[What to do]: Transcribe word for word the lines below from the line with "The image size is (818, 695)." through the line with "Given: Click the orange Major bar in chart", ends included.

[Excerpted records]:
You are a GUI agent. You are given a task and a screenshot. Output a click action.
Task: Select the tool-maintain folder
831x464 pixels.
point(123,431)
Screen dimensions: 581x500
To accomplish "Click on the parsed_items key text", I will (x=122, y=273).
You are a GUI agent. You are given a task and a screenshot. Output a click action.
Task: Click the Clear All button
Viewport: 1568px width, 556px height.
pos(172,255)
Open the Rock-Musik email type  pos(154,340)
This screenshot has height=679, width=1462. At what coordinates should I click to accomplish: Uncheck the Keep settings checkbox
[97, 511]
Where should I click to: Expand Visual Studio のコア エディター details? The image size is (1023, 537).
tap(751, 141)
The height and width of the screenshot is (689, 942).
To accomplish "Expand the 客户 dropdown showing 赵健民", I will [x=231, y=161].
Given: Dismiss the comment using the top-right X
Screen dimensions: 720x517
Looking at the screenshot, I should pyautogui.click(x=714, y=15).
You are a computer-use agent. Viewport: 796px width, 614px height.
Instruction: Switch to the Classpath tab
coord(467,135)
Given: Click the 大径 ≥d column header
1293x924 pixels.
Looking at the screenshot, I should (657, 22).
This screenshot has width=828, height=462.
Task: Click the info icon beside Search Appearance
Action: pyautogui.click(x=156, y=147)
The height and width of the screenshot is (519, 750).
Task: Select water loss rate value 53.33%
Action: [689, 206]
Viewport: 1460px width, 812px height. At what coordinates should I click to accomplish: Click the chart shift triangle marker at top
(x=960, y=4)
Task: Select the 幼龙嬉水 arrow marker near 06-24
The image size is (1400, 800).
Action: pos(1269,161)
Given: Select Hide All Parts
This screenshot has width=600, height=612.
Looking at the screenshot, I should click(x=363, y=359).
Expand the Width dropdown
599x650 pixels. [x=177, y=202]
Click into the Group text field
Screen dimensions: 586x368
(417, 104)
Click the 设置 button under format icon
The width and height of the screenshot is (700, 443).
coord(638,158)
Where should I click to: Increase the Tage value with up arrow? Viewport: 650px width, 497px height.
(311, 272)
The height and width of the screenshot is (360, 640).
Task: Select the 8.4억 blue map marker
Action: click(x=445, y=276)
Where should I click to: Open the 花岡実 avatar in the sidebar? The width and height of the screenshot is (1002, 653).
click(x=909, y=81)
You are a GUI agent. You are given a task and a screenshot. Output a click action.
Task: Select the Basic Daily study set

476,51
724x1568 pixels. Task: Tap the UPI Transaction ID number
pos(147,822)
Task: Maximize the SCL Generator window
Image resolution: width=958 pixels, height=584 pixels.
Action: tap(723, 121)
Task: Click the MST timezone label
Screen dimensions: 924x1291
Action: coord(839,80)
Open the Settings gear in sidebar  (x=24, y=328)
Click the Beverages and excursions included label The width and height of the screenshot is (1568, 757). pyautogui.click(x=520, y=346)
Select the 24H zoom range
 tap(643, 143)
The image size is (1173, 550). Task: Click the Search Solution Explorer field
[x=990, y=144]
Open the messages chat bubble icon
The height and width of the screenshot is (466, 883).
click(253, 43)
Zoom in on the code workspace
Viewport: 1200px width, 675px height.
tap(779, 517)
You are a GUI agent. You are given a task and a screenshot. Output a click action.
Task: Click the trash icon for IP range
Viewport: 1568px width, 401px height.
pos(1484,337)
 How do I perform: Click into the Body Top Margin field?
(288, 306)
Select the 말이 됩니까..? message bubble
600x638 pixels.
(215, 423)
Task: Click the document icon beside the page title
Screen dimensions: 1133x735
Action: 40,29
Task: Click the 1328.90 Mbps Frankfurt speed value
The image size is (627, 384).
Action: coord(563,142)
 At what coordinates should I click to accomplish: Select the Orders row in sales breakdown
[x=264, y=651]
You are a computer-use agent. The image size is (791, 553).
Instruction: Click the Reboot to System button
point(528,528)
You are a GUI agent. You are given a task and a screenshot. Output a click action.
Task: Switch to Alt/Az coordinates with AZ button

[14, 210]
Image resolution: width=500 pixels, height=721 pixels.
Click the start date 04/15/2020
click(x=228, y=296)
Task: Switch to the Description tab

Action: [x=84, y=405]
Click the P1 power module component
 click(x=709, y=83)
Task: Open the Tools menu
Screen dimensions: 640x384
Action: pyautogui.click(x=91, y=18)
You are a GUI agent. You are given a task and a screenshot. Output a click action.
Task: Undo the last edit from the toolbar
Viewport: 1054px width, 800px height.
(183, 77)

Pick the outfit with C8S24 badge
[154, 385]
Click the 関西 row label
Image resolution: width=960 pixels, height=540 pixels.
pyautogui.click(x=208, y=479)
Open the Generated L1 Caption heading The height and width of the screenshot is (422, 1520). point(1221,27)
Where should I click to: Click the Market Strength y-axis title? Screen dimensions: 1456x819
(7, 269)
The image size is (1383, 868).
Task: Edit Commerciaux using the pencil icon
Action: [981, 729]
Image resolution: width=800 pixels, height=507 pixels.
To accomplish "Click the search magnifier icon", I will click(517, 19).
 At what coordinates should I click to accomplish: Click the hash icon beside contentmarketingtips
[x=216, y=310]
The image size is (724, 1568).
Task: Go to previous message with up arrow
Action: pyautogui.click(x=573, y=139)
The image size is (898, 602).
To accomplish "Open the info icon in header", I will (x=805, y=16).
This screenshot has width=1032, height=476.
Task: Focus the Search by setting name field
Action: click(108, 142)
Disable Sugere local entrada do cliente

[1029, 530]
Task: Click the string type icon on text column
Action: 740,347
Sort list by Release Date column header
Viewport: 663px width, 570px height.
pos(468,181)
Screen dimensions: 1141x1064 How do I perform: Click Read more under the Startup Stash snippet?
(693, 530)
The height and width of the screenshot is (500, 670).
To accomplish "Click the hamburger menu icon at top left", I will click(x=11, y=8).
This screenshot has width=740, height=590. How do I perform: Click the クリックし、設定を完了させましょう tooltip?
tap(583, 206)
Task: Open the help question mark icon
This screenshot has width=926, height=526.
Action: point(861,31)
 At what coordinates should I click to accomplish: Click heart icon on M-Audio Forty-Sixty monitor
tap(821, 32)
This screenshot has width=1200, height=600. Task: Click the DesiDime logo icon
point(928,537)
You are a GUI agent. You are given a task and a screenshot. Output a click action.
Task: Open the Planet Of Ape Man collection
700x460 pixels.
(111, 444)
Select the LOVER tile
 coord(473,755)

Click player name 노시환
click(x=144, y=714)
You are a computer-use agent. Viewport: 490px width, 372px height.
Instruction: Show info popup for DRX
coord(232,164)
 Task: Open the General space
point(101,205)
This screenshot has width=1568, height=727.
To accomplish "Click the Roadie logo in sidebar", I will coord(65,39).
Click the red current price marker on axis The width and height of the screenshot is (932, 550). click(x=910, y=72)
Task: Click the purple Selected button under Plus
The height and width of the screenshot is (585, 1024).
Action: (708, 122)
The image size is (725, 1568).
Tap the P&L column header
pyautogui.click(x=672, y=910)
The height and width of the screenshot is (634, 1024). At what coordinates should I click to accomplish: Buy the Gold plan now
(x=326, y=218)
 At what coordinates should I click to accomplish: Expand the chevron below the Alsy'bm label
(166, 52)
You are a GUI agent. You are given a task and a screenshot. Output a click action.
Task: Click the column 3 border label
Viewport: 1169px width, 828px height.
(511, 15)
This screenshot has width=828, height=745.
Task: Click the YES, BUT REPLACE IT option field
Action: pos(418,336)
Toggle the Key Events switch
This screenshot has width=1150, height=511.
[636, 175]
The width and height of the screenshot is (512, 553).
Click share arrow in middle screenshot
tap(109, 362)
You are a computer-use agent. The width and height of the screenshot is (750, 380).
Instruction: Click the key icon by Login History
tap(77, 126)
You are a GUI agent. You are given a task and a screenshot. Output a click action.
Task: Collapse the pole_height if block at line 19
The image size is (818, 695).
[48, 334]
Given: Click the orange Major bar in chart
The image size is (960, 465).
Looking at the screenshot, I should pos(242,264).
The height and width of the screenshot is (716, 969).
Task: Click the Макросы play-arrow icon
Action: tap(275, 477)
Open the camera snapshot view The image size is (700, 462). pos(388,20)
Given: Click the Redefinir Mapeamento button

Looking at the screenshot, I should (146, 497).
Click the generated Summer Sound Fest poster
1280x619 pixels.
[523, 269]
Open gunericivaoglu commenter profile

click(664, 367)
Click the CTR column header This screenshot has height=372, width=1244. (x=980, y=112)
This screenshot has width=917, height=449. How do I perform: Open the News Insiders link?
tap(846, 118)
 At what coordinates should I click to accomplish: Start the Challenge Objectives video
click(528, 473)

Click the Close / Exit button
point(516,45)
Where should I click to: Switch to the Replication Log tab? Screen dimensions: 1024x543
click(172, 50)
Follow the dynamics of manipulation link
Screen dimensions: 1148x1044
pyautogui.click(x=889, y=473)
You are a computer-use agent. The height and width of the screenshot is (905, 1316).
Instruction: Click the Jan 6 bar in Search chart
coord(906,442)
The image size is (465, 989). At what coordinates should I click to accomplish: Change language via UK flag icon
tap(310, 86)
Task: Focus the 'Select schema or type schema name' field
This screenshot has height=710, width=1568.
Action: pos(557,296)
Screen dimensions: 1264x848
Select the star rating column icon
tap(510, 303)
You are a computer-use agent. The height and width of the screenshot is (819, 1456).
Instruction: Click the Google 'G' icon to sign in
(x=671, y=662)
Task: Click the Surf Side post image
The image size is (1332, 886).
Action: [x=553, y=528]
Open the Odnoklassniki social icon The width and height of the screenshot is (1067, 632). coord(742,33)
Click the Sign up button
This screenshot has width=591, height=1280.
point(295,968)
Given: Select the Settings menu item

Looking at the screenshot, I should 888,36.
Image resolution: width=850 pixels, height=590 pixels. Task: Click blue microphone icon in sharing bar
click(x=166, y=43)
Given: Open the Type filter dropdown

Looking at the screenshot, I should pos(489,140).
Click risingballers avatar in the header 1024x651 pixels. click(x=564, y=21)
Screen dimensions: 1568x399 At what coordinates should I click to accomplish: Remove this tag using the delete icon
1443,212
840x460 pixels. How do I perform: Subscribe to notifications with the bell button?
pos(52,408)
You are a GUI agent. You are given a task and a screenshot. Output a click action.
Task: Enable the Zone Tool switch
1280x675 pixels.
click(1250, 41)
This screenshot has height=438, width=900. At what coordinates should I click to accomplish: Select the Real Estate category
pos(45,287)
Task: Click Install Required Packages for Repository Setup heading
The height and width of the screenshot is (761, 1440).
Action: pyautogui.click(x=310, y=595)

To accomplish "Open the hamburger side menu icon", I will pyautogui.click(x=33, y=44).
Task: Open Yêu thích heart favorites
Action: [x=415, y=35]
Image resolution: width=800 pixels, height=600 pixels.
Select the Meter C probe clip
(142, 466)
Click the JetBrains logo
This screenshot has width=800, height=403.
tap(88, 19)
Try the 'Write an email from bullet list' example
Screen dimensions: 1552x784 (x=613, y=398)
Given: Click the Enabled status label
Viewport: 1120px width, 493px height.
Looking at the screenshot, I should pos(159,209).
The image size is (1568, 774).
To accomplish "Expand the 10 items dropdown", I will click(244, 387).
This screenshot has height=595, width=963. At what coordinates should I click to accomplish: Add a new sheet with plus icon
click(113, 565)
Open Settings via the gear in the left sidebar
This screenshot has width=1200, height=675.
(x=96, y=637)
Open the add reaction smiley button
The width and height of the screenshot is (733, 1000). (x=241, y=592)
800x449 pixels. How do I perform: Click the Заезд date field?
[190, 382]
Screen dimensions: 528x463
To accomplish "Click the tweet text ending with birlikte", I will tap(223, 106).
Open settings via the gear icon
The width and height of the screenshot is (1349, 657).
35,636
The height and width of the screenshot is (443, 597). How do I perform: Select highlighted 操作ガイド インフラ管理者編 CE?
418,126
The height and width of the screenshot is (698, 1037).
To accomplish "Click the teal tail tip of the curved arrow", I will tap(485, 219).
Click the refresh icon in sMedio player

[Reply]:
The image size is (818, 695).
[48, 334]
Given: Click the orange Major bar in chart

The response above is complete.